Прожекторы вели цель, и Голубь пошёл на неё из темноты, снизу-сзади, из мёртвой зоны. Я тянулся следом, задыхаясь от перегрузки и от того, что земли под нами не было вовсе, одна чернота.
«Ночник» рос в голубом свете. Стрелок заметил Голубя поздно — сверху потянулась к нам жидкая трасса, красные шарики поплыли мимо, левее, не достали. Голубь довернул. Короткая злая очередь — я видел, как его трассы уткнулись в тёмное крыло, в мотор. Раз, другой. От левого мотора «ночника» плеснуло рыжим. Он качнулся, завалился, потянул вниз, разматывая огненную нить, и прожекторы вели его до самой земли, пока он не ткнулся где-то за станицей, за рекой, вспухнув коротким оранжевым цветком.
— Готов, — сказал Голубь. Спокойно, буднично. — Домой, Сокол. По огням.
Обратно я шёл за ним, вымотанный так, будто сутки не спал. Посадочные огни выплыли из темноты тремя жёлтыми точками. Голубь сел первым, я за ним — по прибору, по счёту, не веря телу, доверяя только стрелке и глазу. Коснулся. Покатился. Встал.

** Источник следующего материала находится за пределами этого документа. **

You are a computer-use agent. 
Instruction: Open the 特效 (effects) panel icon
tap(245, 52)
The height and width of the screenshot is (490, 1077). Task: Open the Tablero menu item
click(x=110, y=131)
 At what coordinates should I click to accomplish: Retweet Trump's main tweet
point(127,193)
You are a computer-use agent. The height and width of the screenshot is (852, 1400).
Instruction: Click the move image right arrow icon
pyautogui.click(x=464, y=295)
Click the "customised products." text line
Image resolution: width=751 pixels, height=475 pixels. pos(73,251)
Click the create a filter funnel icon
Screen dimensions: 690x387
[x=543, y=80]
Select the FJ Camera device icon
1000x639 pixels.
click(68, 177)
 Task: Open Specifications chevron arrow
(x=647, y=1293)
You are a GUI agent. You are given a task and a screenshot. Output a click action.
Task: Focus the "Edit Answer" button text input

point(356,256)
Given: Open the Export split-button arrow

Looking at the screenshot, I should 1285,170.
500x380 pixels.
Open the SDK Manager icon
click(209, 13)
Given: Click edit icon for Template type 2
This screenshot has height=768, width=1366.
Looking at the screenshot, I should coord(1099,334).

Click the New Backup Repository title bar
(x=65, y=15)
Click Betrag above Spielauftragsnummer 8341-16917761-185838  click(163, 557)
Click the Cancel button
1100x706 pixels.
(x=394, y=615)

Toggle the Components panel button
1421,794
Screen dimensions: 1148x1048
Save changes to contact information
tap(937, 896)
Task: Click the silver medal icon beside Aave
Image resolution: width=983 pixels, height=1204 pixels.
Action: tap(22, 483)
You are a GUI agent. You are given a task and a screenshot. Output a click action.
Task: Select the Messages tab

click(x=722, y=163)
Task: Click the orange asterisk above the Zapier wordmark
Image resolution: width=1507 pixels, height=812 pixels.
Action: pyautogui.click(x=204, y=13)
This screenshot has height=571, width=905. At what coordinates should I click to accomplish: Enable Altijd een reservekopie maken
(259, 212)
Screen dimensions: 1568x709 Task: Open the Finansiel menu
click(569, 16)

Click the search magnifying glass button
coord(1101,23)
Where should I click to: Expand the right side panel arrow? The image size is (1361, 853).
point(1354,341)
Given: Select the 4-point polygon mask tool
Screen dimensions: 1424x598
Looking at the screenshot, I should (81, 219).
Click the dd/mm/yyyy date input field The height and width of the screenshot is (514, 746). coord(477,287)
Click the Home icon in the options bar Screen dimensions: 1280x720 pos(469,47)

Тишина. Мотор на малых. Сердце в самом горле.
Кондрат уже бежал к машине, лез на крыло.
— Живой?
— Живой.
— А чего белый опять?
— Ночь, — сказал я. — Земли не видать.
— То-то и оно. — Он спрыгнул, крякнул. — Ночью летать — это тебе не днём в бабки играть. Слыхал я про твои бабки, весь полк уже слыхал. — Он усмехнулся в темноте. — Самородок.
В хату вернулись под утро. До подъёма оставалось всего ничего, но никто не ложился — сна как не бывало, после такого не спится.
Голубь достал кисет, свернул, прикурил, протянул мне. Я взмахнул ладонью, мол, не надо. Руки ещё чуть подрагивали.
— Первый ночной, — сказал он. — Ничего сходил. Держался.
— За огни держался.
— За огни — это правильно. — Он затянулся. — Ночью гонору нету. Ночью все смирные. Земли не видишь — и сразу вспоминаешь, кто ты есть под этим небом. — Он помолчал, глянул искоса. — А днём иные забывают. Ты вот вчера забыл. За жёлтым коком.
— Больше не забуду.
— Все так говорят. — Он затоптал окурок. — Ладно. Сбили гада — и то дело. Разведчик был, фотографировать шёл. Отфотографировал.
За окном сереть начало. Я остановился у завалинки, сел, и мне было, странно сказать, хорошо. Не то что бы совсем, но как-то легко спокойно. Свои укладывались досыпать, наше звено разбрелось кто куда, понимая, что после боя все равно не уснуть. Они все еще были живые, родные настолько, будто я всю жизнь их знал. Гад лежал за рекой обгорелой грудой. Впереди был лётный день, круги, служба и бог знает, что ещё. Будь у меня возможность повернуть все вспять, попасть снова в какую-нибудь грозу и очутиться в родной казарме с друзьями, не уверен, что воспользовался бы ею.